Exercise description
Copy out each line of the listing below where the string "dropdown" appears.

Input data
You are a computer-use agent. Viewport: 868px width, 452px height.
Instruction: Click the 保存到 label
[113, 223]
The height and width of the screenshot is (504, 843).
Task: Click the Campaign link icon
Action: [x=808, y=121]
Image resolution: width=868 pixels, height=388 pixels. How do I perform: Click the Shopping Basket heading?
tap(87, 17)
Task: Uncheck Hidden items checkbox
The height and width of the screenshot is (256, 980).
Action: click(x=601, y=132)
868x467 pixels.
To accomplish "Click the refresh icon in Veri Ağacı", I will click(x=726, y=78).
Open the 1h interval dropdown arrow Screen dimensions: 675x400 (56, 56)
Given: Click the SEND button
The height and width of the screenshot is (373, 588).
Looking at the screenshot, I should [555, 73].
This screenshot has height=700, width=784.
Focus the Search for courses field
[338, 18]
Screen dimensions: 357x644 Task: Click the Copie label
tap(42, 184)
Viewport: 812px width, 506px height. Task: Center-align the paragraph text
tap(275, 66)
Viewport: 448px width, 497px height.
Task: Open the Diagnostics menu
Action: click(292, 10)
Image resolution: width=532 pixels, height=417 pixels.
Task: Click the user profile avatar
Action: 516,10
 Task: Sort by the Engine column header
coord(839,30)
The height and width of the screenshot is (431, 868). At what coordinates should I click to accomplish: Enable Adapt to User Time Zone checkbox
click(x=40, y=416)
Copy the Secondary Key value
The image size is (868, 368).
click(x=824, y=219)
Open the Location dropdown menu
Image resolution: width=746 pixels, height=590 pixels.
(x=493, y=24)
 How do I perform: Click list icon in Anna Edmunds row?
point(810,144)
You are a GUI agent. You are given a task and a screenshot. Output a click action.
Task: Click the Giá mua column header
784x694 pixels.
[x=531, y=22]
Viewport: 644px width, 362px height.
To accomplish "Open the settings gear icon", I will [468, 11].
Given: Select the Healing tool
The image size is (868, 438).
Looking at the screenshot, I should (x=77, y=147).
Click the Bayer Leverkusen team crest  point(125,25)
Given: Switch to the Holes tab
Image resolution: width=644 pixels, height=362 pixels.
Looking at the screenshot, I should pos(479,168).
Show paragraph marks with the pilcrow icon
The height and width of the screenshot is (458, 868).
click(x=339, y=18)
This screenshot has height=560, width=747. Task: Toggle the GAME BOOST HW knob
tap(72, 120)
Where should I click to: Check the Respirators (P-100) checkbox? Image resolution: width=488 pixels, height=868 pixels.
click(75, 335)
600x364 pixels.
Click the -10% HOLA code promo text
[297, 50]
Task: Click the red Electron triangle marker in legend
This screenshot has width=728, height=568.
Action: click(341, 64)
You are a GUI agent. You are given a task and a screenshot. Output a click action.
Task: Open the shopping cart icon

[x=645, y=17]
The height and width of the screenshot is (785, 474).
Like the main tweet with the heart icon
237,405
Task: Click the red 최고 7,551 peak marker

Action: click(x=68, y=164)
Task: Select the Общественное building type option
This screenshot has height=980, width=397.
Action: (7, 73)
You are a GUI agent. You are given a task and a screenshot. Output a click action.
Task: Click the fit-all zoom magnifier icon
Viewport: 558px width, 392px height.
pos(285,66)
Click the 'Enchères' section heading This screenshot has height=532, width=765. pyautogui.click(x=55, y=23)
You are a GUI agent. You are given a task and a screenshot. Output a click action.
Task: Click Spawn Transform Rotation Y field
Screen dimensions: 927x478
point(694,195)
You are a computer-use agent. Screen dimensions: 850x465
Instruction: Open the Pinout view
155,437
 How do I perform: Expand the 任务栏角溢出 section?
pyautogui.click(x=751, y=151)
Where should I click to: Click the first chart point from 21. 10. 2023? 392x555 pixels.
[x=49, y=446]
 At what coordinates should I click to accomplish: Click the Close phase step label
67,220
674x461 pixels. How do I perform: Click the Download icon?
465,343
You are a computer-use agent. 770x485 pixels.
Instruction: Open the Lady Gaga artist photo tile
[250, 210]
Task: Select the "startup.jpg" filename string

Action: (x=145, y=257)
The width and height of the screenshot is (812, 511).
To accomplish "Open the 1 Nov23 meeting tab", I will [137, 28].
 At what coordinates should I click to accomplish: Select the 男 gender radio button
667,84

Response below
Open the 1h interval dropdown arrow Screen dimensions: 675x400 (56, 56)
Open the Location dropdown menu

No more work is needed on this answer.